O tratamento consiste em combater o micro-organismo que disparou o problema. Assim, se a otite foi uma complicação de uma gripe, deve-se ficar de olho no vírus influenza, usando, se necessário, drogas antivirais, analgésicos e anti-inflamatórios — tudo sob orientação médica. Caso bactérias estejam por trás da encrenca, a ordem é recorrer aos antibióticos.

 

Bronquite

Trata-se da inflamação dos brônquios, uma espécie de tubo que sai da traqueia para conduzir o ar até os pulmões. O problema pode ter origem alérgica ou ser deflagrado por vírus e, mais raramente, bactérias. Quando o sistema imune dá bobeira, uma gripe é capaz de abrir a porteira para a complicação nos brônquios. Eles ficam mais contraídos e, com isso, a respiração se torna penosa. Substâncias tóxicas, encontradas no cigarro ou no ar poluído, também têm potencial para desencadear a bronquite. Os sintomas são: tosse, falta de ar, expectoração excessiva, febre, chiado ou dores no peito.

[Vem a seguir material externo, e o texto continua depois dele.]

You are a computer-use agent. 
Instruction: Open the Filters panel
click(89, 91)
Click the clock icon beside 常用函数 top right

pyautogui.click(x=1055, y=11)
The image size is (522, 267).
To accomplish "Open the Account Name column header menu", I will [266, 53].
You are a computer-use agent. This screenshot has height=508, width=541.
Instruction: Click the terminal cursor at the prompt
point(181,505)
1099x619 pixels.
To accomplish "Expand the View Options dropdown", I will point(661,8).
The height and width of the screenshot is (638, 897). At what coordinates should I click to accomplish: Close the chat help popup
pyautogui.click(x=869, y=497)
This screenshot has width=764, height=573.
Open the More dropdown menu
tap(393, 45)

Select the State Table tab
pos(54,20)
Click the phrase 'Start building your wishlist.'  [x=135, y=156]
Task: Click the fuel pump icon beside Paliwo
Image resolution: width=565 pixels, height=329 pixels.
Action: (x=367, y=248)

O tratamento varia de acordo com a causa. Numa crise de bronquite, os especialistas se valem da inalação e aproveitam a própria via respiratória para administrar uma lista de medicamentos, como anti-inflamatórios, broncodilatadores e até antibióticos – caso as bactérias já tenham se intrometido na história. Se a inflamação dos brônquios tem fundo alérgico, outras drogas, caso dos antialérgicos, são requisitadas.

 

Pneumonia

Trata-se de uma inflamação ou infecção que ataca os pulmões, sobretudo quando o sistema de defesa foi debilitado por outro problema, como gripe, tuberculose, alcoolismo, fumo, diabete e males do coração. Pode ser causada por diversos microorganismos, como fungos, vírus, parasitas e bactérias. Uma vez nos pulmões, esses micróbios se instalam nos alvéolos — estruturas onde ocorrem as trocas gasosas — prejudicando a respiração. A mais comum é aquela desencadeada por bactérias pneumocócicas, as mesmas que podem provocar otite ou sinusite. O começo da pneumonia é bem parecido com uma gripe comum. Os principais sintomas são febre, mal-estar e tosse. Pode haver respiração curta e ofegante, além de dores no tórax.

Na maioria dos casos, recorre-se ao auxílio de antibióticos no tratamento – por via oral ou intravenosa. Até porque pneumonias virais acabam abrindo alas para bactérias proliferarem nos pulmões. Alguns médicos também recomendam exercícios respiratórios que ajudam a drenar a secreção.